Many businesses might be missing out on productivity improvements and greater profits for themselves and the broader economy by not measuring the right factors, a survey has revealed.
A recent survey of 397 business leaders, commissioned by Spark and conducted by Clemenger Group, has found that while two-thirds of respondents identified productivity as a national challenge, 75% believed their own organisations were ahead of competitors in adopting efficient processes.
“This suggests we might be measuring ourselves against the wrong benchmarks, or perhaps we’re not measuring the right things at all,” Spark chief technology and AI officer Matt Bain said.
33% relied on profit and customer satisfaction as measures of productivity. 24% associated productivity gains with time savings and enhancements in operations.
Bain said using the appropriate technology can enable businesses to operate more efficiently.
“We’ve witnessed firsthand how the right digital tools, properly integrated, can unlock remarkable productivity gains,” he said.
“But we also know that technology alone isn’t the complete answer – it needs to be paired with the right mindset, skills and expertise, and willingness to improve in the right areas.”
Although 75% of businesses believed new technologies could drive substantial productivity improvements, only 46% had fully or partially adopted cloud infrastructure, and just 29% were exploring AI tools.
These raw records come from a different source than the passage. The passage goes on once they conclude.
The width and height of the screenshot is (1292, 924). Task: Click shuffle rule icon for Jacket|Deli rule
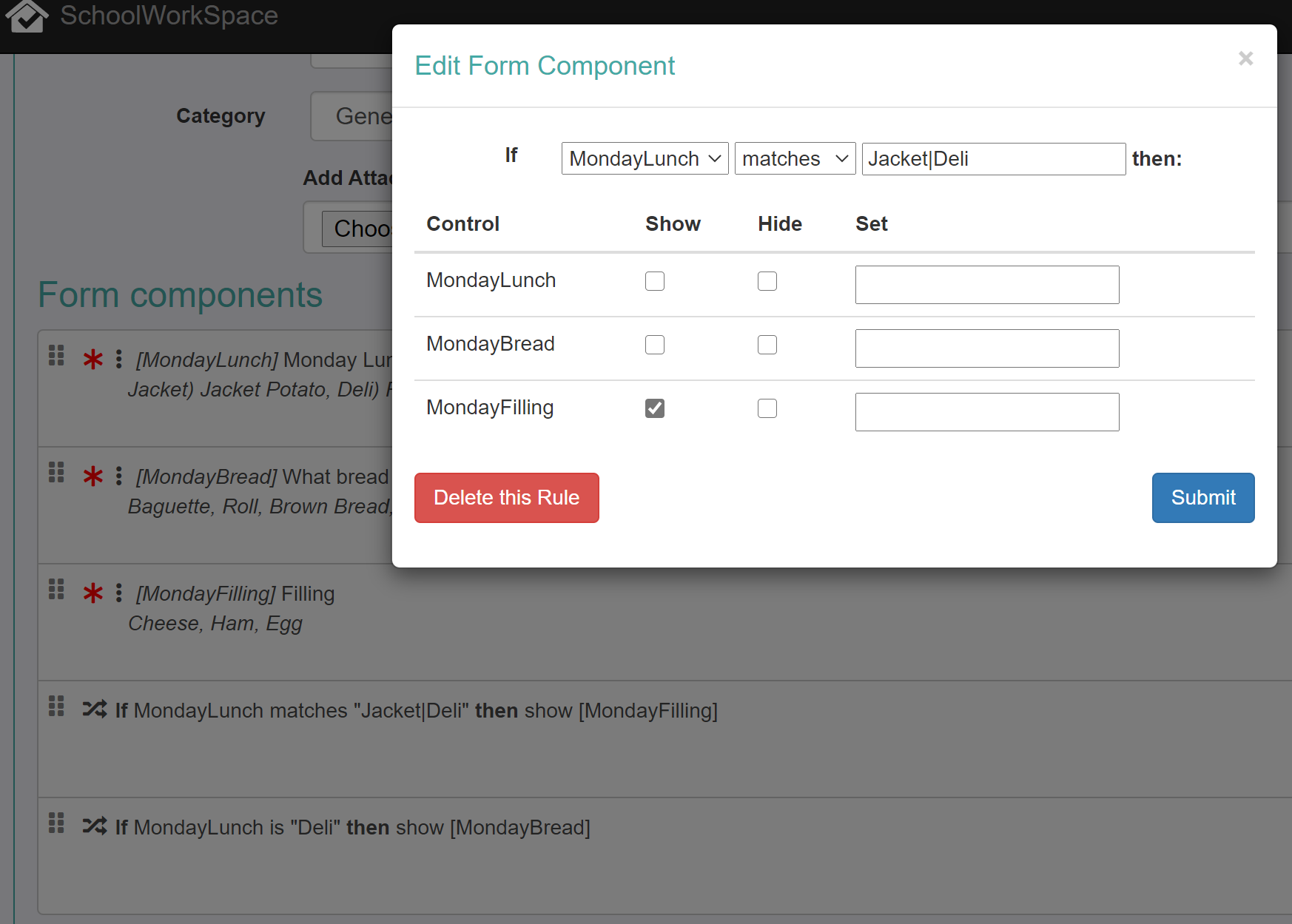pos(95,709)
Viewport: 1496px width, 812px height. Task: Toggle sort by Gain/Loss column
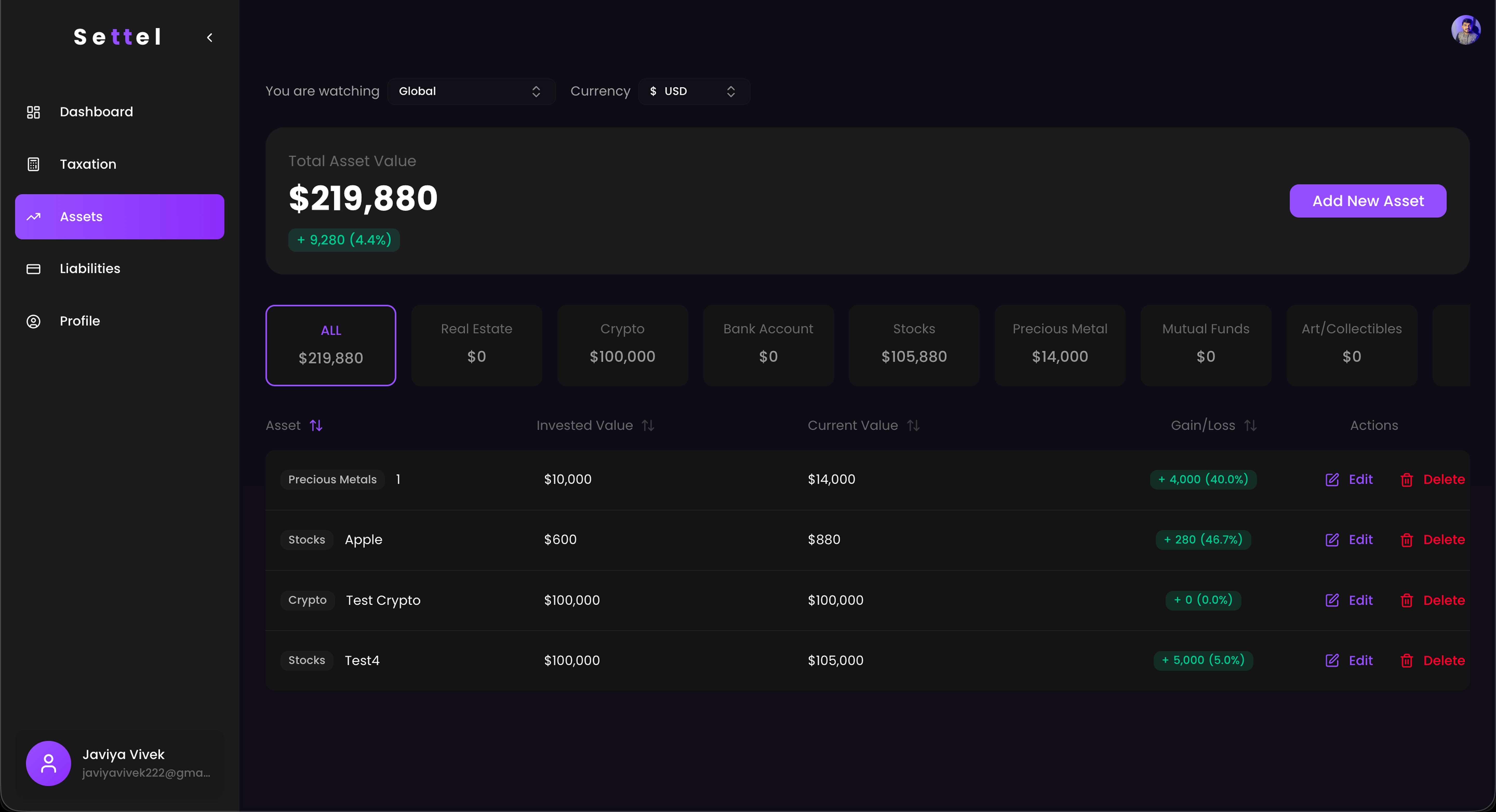pyautogui.click(x=1250, y=425)
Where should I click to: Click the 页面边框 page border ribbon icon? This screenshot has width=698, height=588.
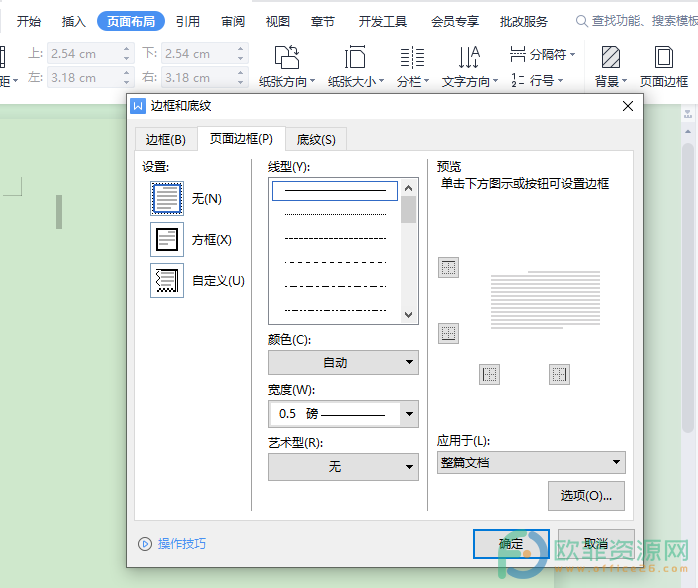[664, 66]
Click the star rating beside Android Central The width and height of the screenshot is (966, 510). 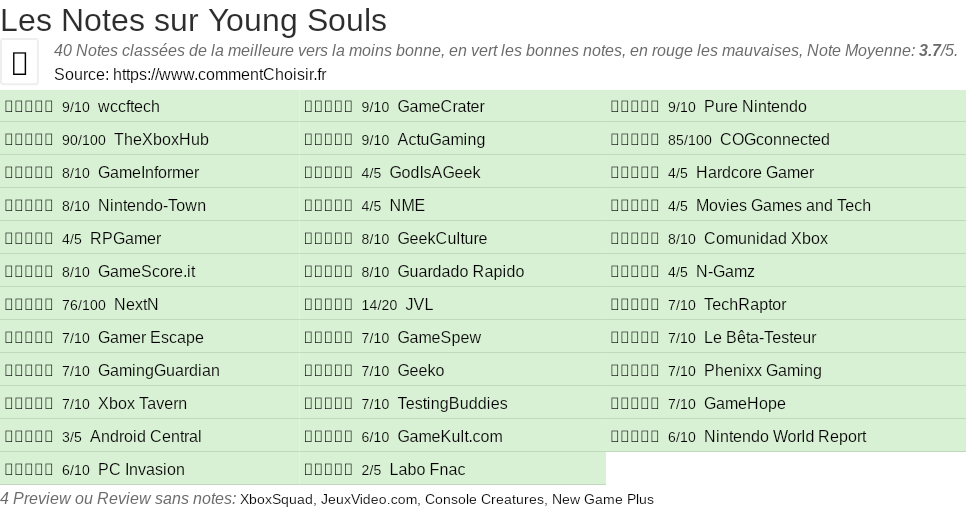coord(29,437)
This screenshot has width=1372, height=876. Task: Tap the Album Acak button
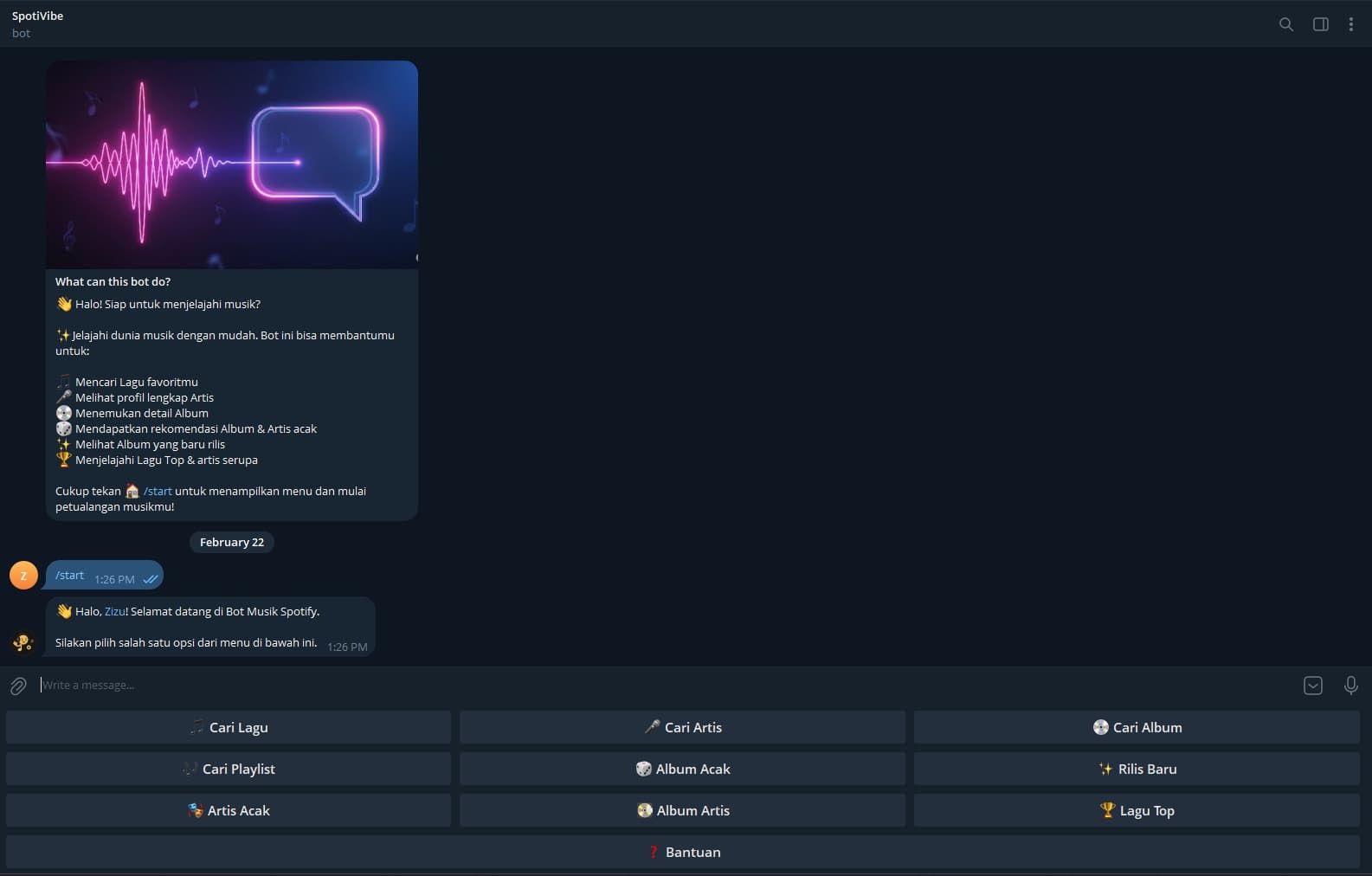pyautogui.click(x=682, y=769)
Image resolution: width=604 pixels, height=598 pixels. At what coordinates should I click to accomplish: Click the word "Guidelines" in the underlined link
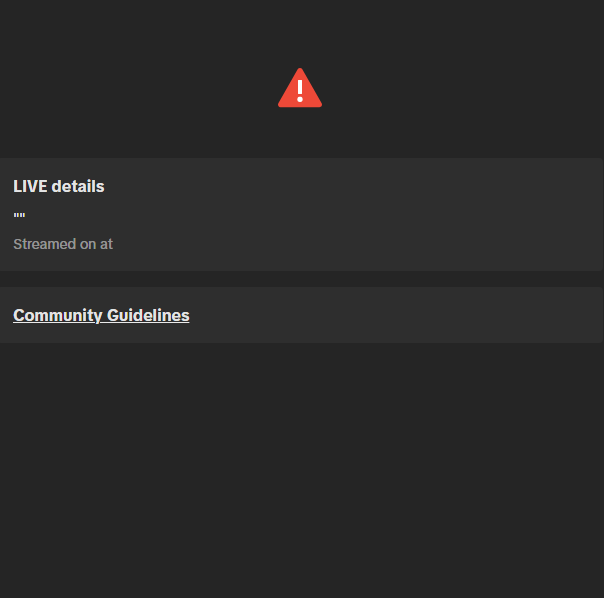148,315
42% cited a lack of knowledge or expertise as their main challenge in adopting new technologies, 38% considered limited access to capital, and 36% are still resistant to change.
Meanwhile, 45% acknowledged the importance of external expertise to fully leverage technology benefits.
“The tools exist, and the expertise is available,” Bain said. He said it is crucial to have a collective transition from merely “getting by” to actively “getting ahead,” along with the boldness to take decisive steps.